May you all make it to the end of the tunnel without further mishap :peace:
You should warm up soon, they are predicting upper 70's - lower 80's around here coming tomorrow. We send our weather towards you.
It appears we may have dodged a months long outage.
https://www.cbs19.tv/mobile/article/...f-804ddcb1946e
Well, Utahans are involved in the Texas freeze now. Members of Best Friends Animal Sanctuary have mobilized to help the thousands of Texas sea turtles stunned by the cold. My wife has been setting up money channels into Texas as we speak. She's trying to avoid PayPal (etc.) and get the money in clean. Some of the turtles I've seen in pics are 3 to 4 feet across and up (reportedly) to 200 years old.
Us? Not much happening here - just 7 inches of snow yesterday and clearing today. Oddly, it's been a relatively warm Winter for us. We're getting mountain snow, which is good for everyone South of us for next year. Our precipitation all ends up in Lake Mead, outside of Las Vegas.
Hunter
The politicans will try to forget, it will be up to the voters to remember.
With electrical bills for consumers at around $10,000 I think they will remember.

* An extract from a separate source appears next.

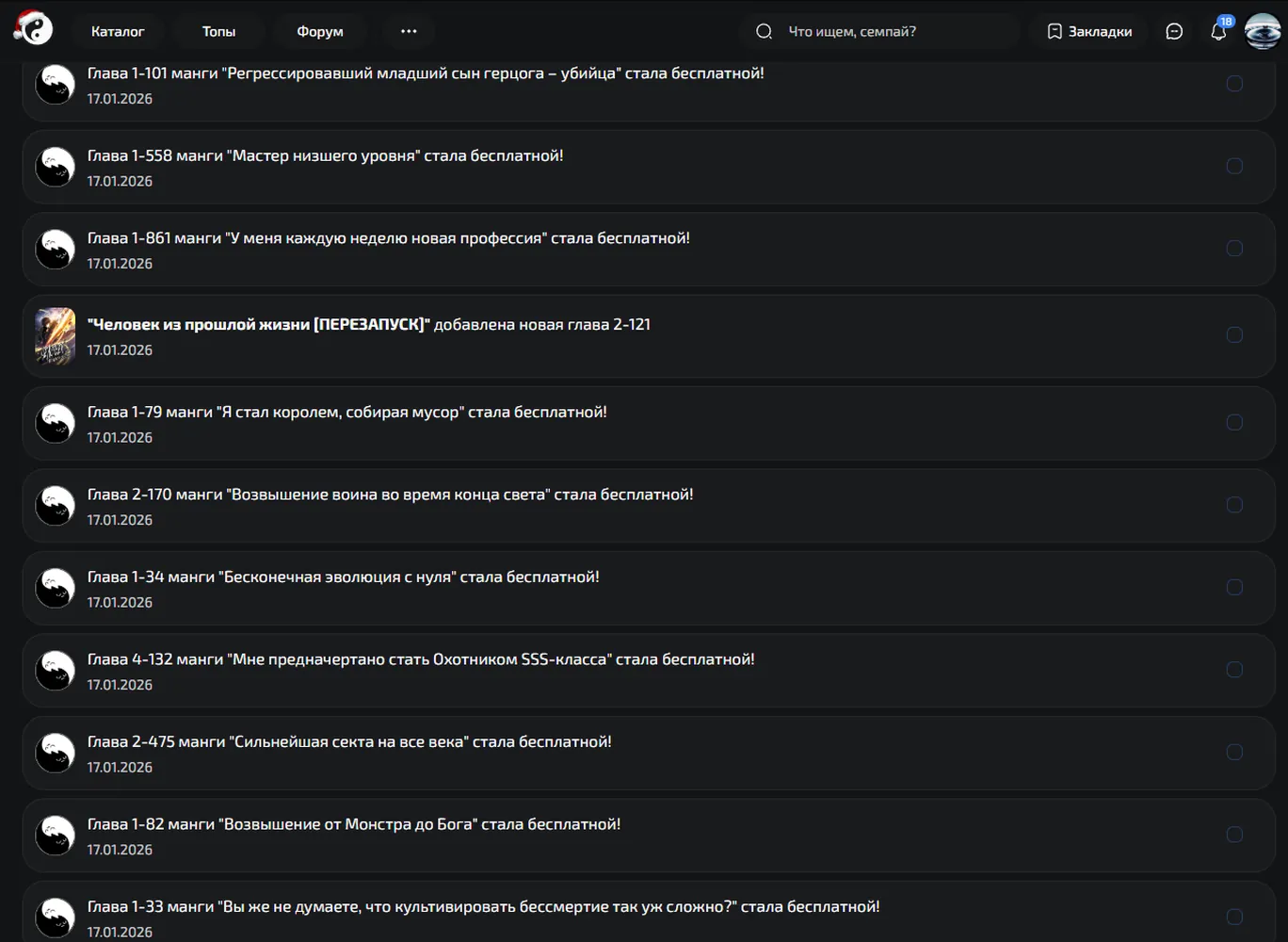
Task: Open the Закладки bookmarks button
Action: (x=1088, y=31)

It appears 5 members of the ERCOT board who do not live in Texas will resign tomorrow. Good riddance! Now, the rest need to leave as well. Time to start over.
From the NYT:
Not sure how that was allowed to ever happen :dunno:Quote:
In a statement on Tuesday filed with the Public Utility Commission, four of the board members said they were stepping down “to allow state leaders a free hand with future direction and to eliminate distractions.” In a footnote, the filing added that a fifth member was also resigning.
Those departing are Sally Talberg, the chairwoman and a former state utility regulator who lives in Michigan; Peter Cramton, the vice chairman and an economics professor at the University of Cologne in Germany and the University of Maryland; Terry Bulger, a retired banking executive who lives in Illinois; Raymond Hepper, a former official with the agency overseeing the power grid in New England; and Vanessa Anesetti-Parra, who oversees regulatory affairs for a company headquartered in Canada. Another person who was supposed to fill a vacant seat, Craig S. Ivey, has withdrawn from the 16-member board.
The board became the target of blame and scrutiny after the winter storm last week brought the state’s electric grid precariously close to a complete blackout that could have taken months to recover from. In a last-minute effort to avert that, the council, known as ERCOT, ordered rolling outages that plunged much of the state into darkness and caused electricity prices to skyrocket. Some customers had bills well over $10,000.